These days, anyone with a Twitter account can make a prediction on the market. And all across Wall Street, there are people making broad, widely-consumed prognostications despite never having set foot on a trading floor.
Legendary investor Laszlo Birinyi - who has nailed the eight-year bull market at every turn - is more apt to listen to people putting their money where their mouth is. He advises that people playing the market listen to pundits who are willing to back up their public comments with an actual monetary wager.
And Birinyi practices what he preaches. After nailing his view for the first half of 2017, he made a new forecast: that the S&P 500 would hit 2,500 by the end of September. [Note: it did just that.] To show he was serious, Birinyi bought September 29 S&P $250 calls.

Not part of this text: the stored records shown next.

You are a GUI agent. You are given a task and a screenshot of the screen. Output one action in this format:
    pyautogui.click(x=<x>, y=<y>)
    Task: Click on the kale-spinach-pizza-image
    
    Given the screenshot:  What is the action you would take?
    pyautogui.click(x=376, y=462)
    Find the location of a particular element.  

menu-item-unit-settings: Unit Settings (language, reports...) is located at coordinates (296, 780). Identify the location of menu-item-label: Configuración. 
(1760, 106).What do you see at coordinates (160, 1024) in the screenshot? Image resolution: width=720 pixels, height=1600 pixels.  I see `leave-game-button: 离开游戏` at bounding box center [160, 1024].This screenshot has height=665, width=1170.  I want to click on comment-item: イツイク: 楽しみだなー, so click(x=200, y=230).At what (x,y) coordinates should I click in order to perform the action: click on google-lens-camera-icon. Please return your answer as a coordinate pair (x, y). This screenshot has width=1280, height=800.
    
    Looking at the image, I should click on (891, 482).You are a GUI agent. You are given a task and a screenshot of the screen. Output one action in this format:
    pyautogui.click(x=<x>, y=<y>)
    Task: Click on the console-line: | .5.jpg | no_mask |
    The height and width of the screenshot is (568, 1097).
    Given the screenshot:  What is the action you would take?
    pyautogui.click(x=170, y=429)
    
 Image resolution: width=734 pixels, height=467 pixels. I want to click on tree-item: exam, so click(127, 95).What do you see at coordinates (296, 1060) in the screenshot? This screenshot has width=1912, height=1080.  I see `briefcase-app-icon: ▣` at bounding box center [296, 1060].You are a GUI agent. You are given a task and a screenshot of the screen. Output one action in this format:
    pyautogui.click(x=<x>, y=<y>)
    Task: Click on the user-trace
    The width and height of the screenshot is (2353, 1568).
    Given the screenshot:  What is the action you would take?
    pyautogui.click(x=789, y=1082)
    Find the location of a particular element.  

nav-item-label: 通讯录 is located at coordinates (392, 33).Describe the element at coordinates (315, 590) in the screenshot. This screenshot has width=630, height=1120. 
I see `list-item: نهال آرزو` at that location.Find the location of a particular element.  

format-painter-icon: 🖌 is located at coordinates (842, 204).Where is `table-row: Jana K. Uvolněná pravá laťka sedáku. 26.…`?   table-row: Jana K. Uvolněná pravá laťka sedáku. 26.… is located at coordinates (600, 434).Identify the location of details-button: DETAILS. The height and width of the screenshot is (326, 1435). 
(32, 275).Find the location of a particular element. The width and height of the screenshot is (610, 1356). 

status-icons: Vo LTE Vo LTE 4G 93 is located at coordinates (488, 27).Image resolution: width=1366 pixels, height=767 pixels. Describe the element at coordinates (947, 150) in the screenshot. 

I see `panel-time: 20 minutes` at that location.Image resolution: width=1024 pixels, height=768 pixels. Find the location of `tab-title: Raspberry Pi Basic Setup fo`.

In an interview with Business Insider, Birinyi discussed his approach to taking investment advice, and provided some of his own. He also covered such hot-button topics as volatility, equity valuations, exchange-traded funds, the effect of politics on the market, and what important factor he thinks investors are missing.
Here's what Birinyi had to say (emphasis ours):
"We have a cliche here that we say to our customers, and it's from a Wendy's commercial: Where's the beef? We see so many articles about how there's going to be a correction, but out of all the forecasts, I've never seen one that outright says to sell. No one comes out and says, "There's going to be a correction - short the S&P." It's all "The market is scary" or "We could have a downdraft," but at the end of the day, the question remains: Has there been a transaction?
Having sat on a trading desk on Wall Street, where you live and die by what you do, to me this is just noise. In the last eight years, there was only one instance that I recall where a strategist came out and said, "There's going to be a correction, and you should sell the S&P." And we did! It didn't work out - we lost a little bit of money. And that was OK.
We like situations where someone gives something tangible, where someone is accountable. That's why, when we put up our forecast in June, we said we were buying those September 29 S&P $250 calls. We had skin in the game, and I think customers appreciate that. We may be wrong, but we're not going to sit there and give people a forecast we're not following ourselves. As somebody once said, don't tell me it's going to rain - tell me to buy an umbrella."